Instructions to follow » Please quote all of the material below word for word, but leave the pictures out.

=-=-=-=-=

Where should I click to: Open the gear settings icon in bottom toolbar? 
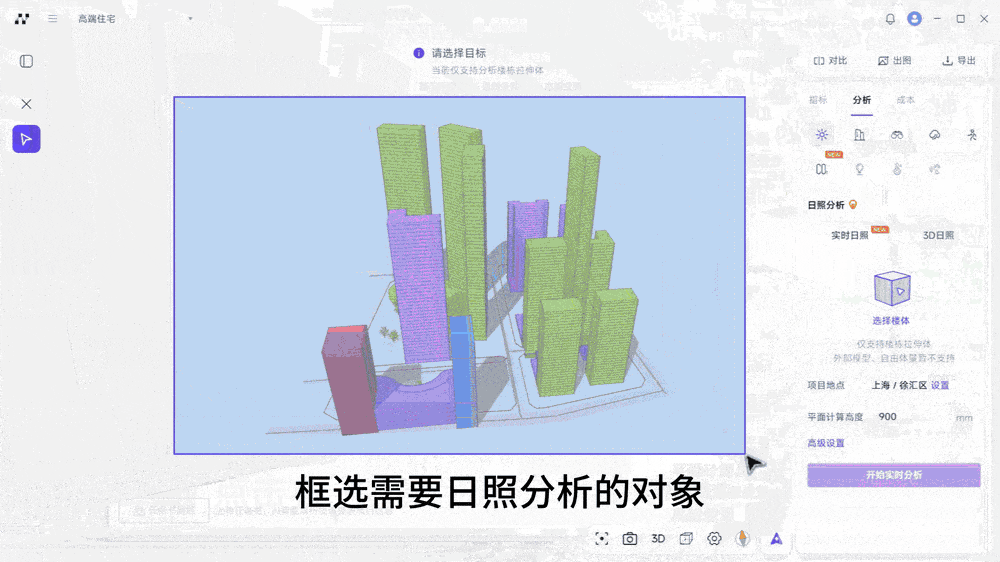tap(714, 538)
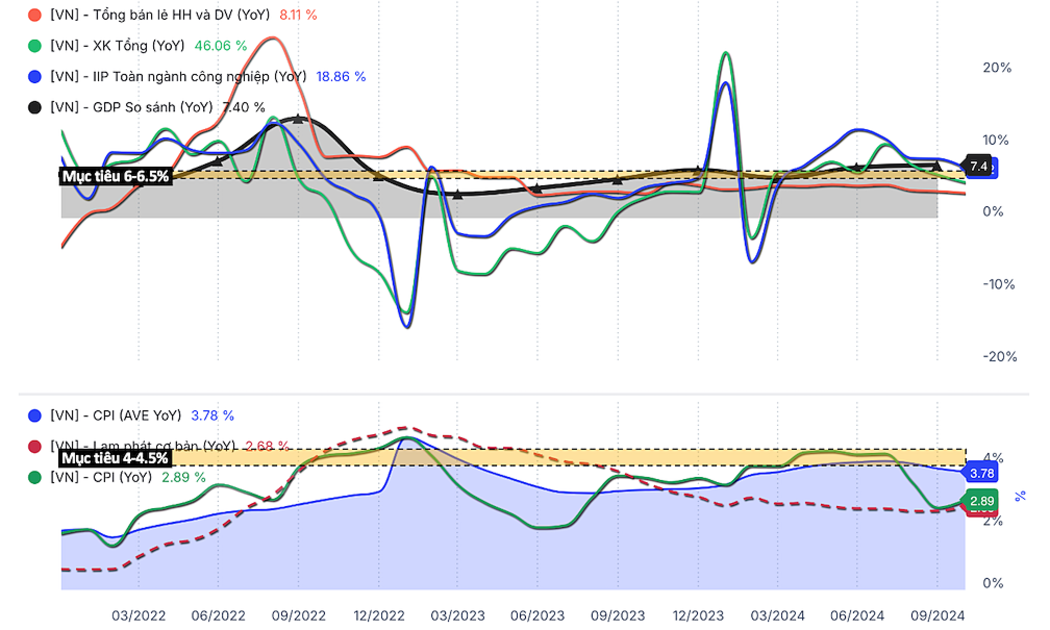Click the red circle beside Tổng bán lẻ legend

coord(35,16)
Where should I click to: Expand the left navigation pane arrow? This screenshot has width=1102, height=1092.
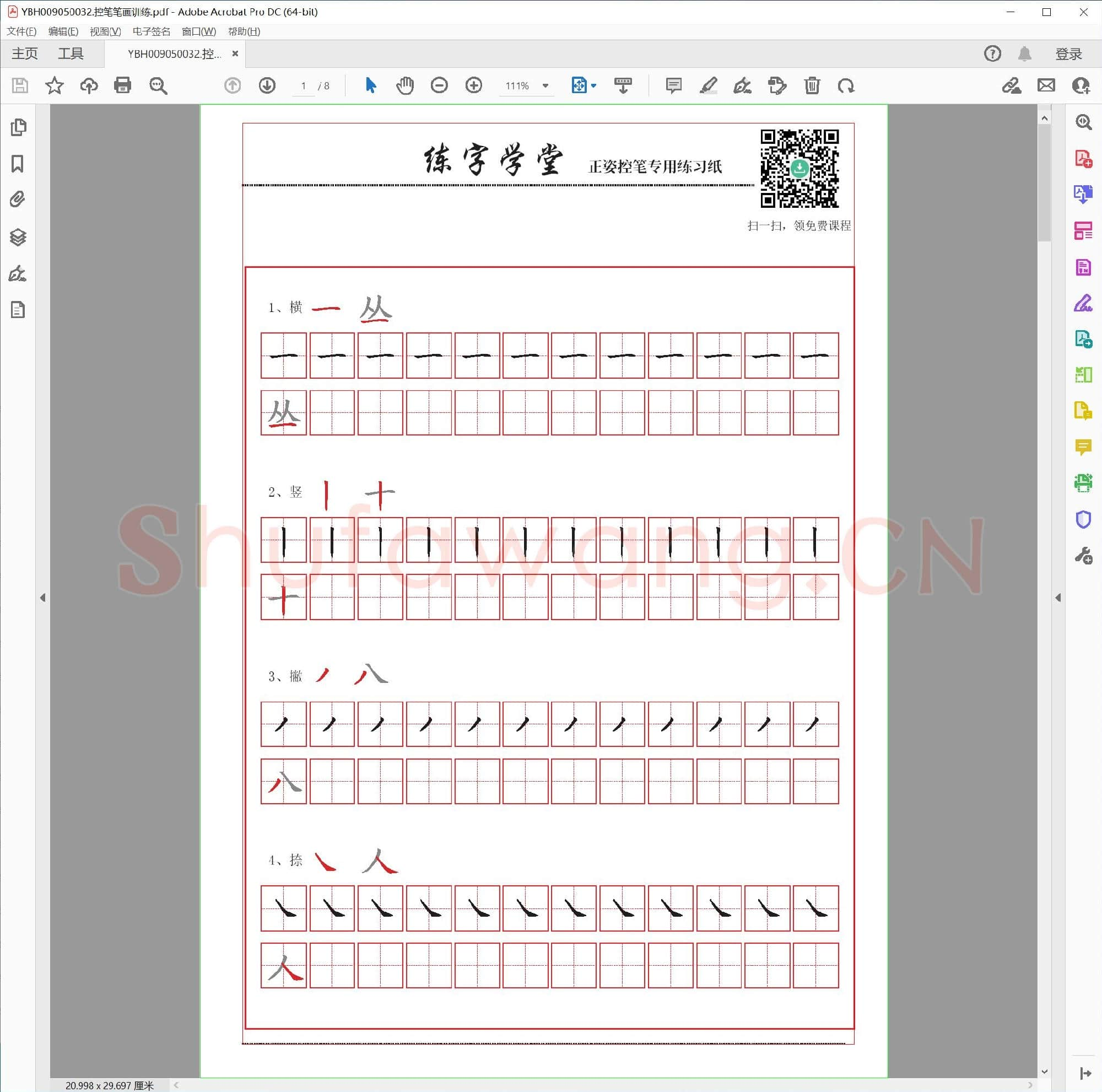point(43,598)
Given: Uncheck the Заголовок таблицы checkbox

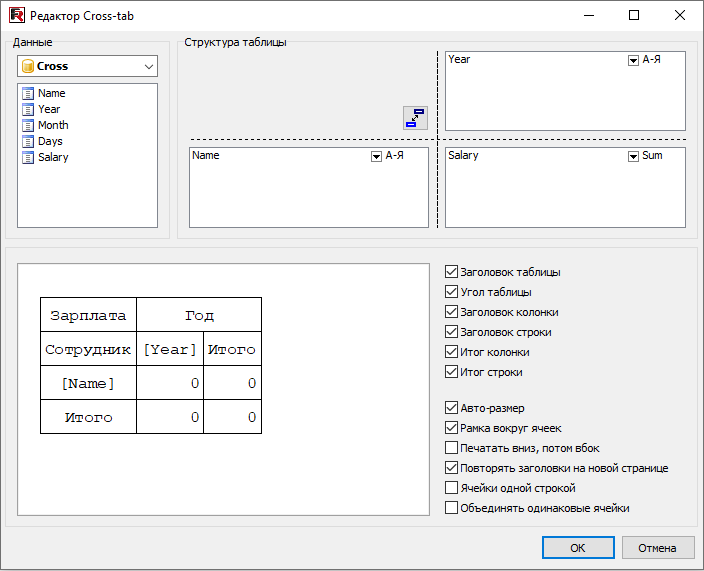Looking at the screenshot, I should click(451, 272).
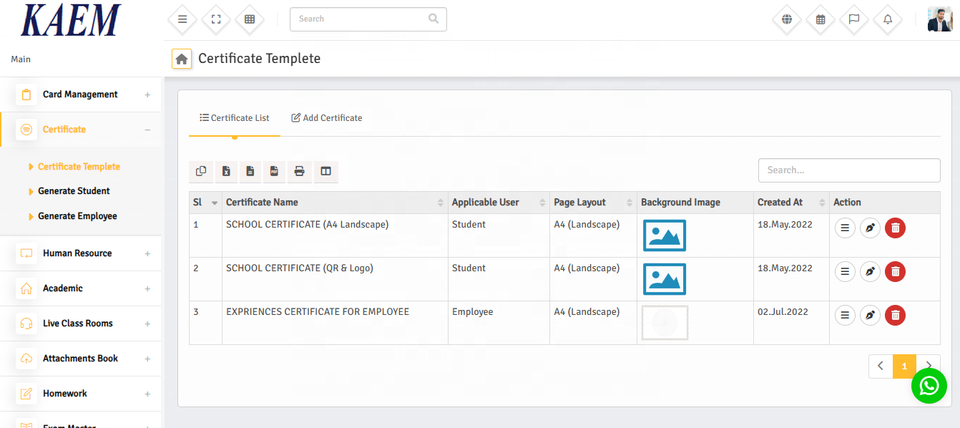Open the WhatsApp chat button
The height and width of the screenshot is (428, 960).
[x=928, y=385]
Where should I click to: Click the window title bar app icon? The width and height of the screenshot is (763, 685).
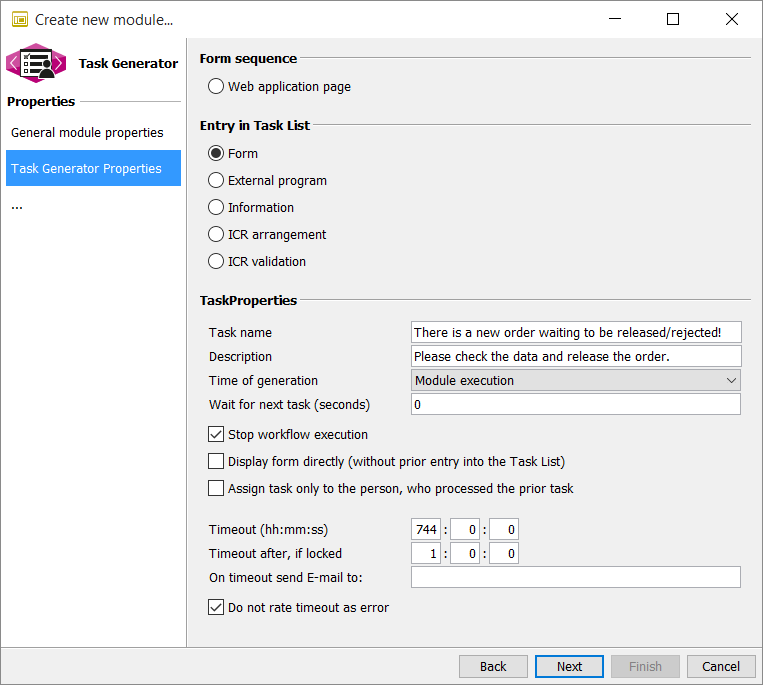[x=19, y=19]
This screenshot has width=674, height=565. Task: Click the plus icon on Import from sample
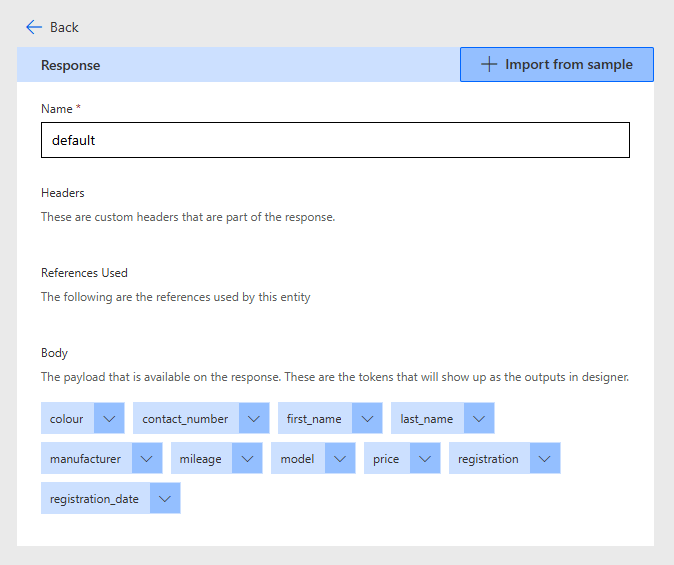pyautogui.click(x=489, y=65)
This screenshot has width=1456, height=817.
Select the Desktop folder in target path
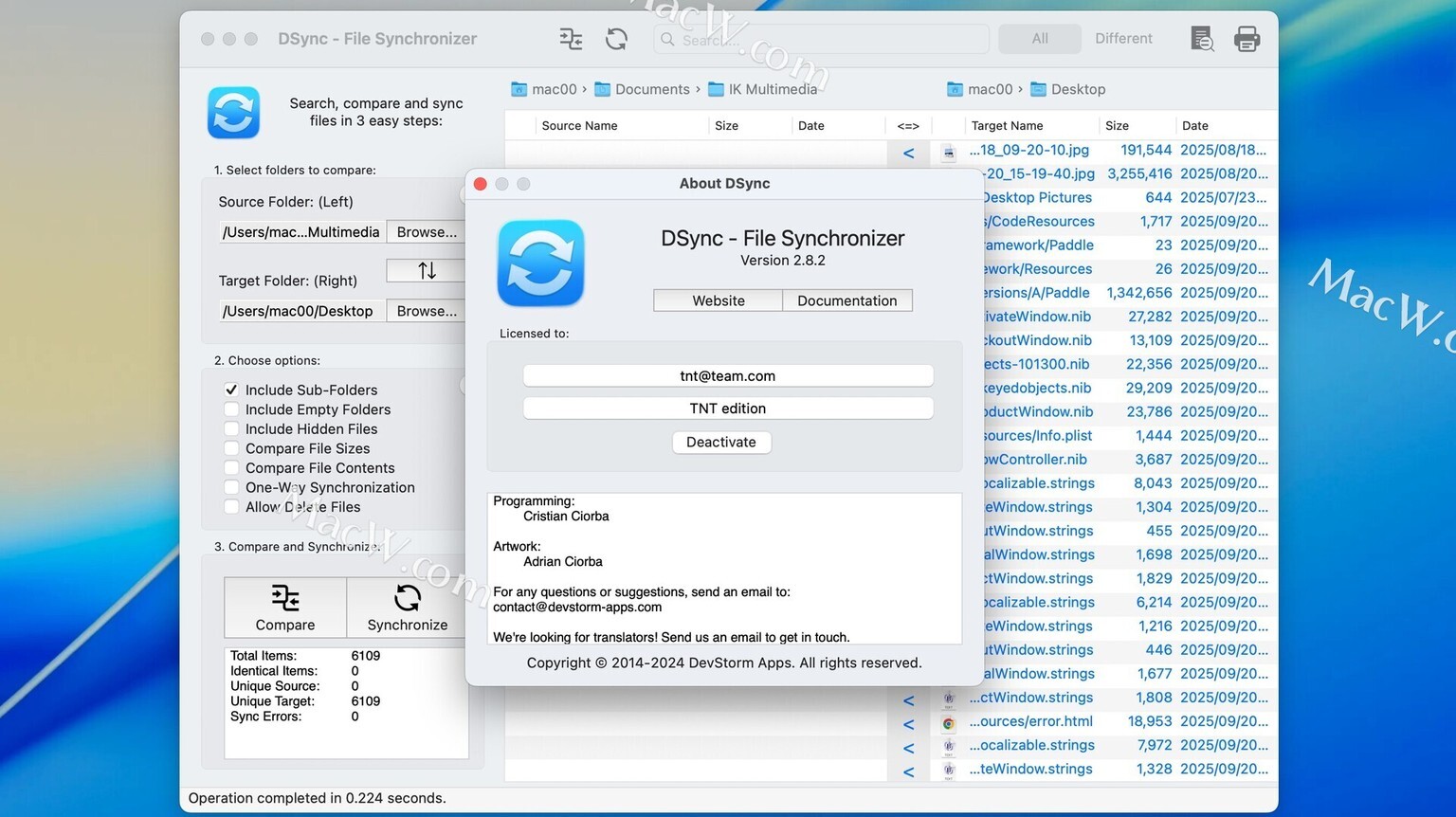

=-=-=-=-=

Complete output »
Where should I click to: Open the gear settings icon in bottom toolbar? 
tap(714, 538)
Click the red circle beside Tổng bán lẻ legend

coord(35,16)
Where should I click to: Expand the left navigation pane arrow? This screenshot has width=1102, height=1092.
point(43,598)
Given: Uncheck the Заголовок таблицы checkbox

Looking at the screenshot, I should click(451, 272).
Open the WhatsApp chat button
The height and width of the screenshot is (428, 960).
[x=928, y=385]
Where should I click to: Click the window title bar app icon? The width and height of the screenshot is (763, 685).
[x=19, y=19]
This screenshot has width=674, height=565. Task: Click the plus icon on Import from sample
pyautogui.click(x=489, y=65)
This screenshot has width=1456, height=817.
Select the Desktop folder in target path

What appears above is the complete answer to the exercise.